Saved entries
---

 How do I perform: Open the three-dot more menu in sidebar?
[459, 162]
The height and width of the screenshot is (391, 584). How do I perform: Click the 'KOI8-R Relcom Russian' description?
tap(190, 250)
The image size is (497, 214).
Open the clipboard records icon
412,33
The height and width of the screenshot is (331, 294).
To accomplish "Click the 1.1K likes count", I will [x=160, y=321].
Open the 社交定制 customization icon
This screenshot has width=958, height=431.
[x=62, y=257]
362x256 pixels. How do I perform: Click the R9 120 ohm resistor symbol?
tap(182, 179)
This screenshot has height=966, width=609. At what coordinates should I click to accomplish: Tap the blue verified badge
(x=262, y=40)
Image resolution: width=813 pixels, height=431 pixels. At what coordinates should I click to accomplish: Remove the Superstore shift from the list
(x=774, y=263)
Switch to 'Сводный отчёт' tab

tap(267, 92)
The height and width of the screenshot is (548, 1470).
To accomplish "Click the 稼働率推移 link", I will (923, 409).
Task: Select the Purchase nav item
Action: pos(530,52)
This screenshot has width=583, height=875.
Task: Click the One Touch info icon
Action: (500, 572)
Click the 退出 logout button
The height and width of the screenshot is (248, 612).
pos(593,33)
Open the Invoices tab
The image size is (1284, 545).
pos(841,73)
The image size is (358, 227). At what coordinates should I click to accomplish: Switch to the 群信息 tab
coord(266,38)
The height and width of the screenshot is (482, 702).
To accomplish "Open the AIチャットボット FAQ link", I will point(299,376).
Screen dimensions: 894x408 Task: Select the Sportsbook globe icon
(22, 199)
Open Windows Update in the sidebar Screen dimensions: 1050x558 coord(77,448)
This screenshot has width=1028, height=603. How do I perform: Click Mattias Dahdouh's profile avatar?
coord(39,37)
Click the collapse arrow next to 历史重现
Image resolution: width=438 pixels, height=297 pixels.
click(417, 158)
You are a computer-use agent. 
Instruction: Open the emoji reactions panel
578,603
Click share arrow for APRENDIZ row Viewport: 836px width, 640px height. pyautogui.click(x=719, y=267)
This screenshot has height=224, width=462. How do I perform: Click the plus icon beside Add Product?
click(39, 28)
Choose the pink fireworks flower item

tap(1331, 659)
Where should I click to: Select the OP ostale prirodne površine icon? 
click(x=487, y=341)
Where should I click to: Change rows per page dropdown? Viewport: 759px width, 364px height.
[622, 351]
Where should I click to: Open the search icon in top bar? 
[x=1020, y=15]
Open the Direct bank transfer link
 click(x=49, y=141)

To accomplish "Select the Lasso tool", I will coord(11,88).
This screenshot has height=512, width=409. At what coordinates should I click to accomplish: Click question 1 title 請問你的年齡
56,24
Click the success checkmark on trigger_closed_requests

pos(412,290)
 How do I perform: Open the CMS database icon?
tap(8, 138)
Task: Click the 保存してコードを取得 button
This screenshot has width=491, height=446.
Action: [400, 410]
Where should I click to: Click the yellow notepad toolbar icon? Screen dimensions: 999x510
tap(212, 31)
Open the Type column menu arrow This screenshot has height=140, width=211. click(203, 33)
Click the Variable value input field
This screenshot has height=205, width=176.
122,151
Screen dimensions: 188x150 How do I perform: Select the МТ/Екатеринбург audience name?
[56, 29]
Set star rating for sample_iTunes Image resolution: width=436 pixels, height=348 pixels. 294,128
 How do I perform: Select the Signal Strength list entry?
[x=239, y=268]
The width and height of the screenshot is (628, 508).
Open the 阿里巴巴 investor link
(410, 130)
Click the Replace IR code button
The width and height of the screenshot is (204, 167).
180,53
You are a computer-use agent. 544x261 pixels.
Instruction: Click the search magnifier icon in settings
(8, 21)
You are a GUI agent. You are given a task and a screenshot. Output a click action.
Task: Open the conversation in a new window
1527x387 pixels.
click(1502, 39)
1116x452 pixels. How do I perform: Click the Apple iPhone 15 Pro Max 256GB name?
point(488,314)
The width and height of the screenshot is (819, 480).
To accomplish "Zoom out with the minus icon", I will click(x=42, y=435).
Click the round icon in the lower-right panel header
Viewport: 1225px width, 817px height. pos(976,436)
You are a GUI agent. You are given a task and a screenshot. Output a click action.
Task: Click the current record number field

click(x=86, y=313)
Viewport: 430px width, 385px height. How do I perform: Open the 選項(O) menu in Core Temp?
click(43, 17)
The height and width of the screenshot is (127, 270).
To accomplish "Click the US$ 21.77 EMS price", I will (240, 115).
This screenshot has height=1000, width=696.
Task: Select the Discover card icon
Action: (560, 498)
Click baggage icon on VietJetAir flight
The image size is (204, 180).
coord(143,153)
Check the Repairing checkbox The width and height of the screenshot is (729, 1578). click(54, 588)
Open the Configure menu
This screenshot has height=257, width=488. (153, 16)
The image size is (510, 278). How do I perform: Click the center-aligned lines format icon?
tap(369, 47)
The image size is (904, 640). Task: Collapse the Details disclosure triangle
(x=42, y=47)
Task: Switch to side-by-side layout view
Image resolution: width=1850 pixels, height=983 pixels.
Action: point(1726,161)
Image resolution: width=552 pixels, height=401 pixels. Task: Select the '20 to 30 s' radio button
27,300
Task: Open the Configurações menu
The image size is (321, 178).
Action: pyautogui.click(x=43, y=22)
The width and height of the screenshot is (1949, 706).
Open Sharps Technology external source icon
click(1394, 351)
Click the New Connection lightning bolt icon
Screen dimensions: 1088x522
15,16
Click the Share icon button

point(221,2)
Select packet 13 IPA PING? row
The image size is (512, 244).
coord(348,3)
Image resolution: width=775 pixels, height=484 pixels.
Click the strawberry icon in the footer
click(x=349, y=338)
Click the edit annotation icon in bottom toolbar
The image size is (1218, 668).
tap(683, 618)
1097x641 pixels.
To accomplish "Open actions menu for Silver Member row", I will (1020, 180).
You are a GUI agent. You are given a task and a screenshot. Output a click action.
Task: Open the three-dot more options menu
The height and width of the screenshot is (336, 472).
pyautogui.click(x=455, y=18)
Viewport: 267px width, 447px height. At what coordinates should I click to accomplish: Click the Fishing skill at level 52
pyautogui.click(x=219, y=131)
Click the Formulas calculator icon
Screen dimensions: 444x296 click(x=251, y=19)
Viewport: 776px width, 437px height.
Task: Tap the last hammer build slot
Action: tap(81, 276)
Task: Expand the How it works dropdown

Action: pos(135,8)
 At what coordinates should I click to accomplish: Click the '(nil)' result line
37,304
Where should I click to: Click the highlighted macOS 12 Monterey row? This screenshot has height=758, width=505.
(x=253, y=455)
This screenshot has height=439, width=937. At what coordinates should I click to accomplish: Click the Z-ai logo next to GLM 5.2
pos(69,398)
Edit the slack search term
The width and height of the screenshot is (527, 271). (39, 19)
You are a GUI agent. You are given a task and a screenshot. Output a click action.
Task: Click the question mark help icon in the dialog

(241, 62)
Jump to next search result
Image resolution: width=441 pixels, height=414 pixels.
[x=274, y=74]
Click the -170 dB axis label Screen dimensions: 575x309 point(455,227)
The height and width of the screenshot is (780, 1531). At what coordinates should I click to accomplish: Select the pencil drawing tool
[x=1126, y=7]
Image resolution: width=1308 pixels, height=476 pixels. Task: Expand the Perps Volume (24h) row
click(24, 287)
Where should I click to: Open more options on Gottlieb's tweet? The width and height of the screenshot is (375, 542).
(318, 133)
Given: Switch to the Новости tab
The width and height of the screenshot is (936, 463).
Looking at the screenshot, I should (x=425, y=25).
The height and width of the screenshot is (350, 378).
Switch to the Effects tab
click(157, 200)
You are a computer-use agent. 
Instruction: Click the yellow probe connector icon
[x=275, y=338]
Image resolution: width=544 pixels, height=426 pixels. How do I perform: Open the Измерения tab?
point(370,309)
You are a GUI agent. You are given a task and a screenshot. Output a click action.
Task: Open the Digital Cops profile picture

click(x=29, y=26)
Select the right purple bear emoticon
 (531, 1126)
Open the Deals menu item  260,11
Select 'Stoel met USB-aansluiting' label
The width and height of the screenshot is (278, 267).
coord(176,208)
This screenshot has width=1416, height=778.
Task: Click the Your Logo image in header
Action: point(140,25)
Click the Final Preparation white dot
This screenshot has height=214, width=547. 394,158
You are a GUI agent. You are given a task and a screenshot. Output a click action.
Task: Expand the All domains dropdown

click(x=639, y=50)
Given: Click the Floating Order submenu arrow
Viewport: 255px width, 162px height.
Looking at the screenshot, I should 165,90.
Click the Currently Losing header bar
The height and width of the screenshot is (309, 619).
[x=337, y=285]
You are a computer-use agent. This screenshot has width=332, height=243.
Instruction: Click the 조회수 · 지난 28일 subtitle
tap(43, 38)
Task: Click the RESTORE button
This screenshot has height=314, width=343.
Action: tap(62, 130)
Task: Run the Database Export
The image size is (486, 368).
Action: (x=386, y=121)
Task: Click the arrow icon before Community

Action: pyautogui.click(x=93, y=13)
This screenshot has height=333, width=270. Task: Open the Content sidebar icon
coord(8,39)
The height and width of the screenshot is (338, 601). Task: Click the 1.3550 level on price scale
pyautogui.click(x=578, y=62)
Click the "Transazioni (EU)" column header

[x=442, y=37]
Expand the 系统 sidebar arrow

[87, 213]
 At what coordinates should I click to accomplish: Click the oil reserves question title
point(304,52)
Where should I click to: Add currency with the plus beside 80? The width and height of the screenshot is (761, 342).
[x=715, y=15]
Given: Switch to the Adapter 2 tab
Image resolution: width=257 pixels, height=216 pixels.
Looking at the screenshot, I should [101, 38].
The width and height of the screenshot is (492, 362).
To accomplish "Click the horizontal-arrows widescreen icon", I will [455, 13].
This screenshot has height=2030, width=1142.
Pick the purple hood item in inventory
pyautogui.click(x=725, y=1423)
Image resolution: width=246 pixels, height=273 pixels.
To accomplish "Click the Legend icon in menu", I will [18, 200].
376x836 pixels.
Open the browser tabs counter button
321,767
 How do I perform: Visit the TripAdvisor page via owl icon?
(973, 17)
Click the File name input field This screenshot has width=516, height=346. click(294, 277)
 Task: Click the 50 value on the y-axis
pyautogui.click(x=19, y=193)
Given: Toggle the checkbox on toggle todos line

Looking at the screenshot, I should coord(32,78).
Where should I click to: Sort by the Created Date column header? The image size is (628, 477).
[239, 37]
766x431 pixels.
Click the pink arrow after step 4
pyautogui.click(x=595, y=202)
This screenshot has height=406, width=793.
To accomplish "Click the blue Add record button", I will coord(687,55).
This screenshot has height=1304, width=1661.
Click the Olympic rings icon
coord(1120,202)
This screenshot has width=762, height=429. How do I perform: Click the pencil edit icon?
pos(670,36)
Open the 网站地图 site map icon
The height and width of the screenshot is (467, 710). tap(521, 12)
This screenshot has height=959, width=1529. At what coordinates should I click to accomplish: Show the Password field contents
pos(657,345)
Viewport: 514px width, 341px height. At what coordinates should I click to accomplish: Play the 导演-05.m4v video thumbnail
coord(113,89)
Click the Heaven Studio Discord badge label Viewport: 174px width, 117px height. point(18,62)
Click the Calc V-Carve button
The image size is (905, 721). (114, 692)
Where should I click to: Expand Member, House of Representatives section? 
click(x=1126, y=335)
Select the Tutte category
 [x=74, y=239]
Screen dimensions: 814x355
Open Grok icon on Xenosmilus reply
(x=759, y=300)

---

* Task to complete
Your answer should consist of the lines from the line with "This screenshot has width=491, height=446." to the line with "You are a computer-use agent. 544x261 pixels." above, repeated exactly, both ends included.

* Response to the task
This screenshot has width=491, height=446.
Action: [400, 410]
Where should I click to: Click the yellow notepad toolbar icon? Screen dimensions: 999x510
tap(212, 31)
Open the Type column menu arrow This screenshot has height=140, width=211. click(203, 33)
Click the Variable value input field
This screenshot has height=205, width=176.
122,151
Screen dimensions: 188x150 How do I perform: Select the МТ/Екатеринбург audience name?
[56, 29]
Set star rating for sample_iTunes Image resolution: width=436 pixels, height=348 pixels. 294,128
 How do I perform: Select the Signal Strength list entry?
[x=239, y=268]
The width and height of the screenshot is (628, 508).
Open the 阿里巴巴 investor link
(410, 130)
Click the Replace IR code button
The width and height of the screenshot is (204, 167).
180,53
You are a computer-use agent. 544x261 pixels.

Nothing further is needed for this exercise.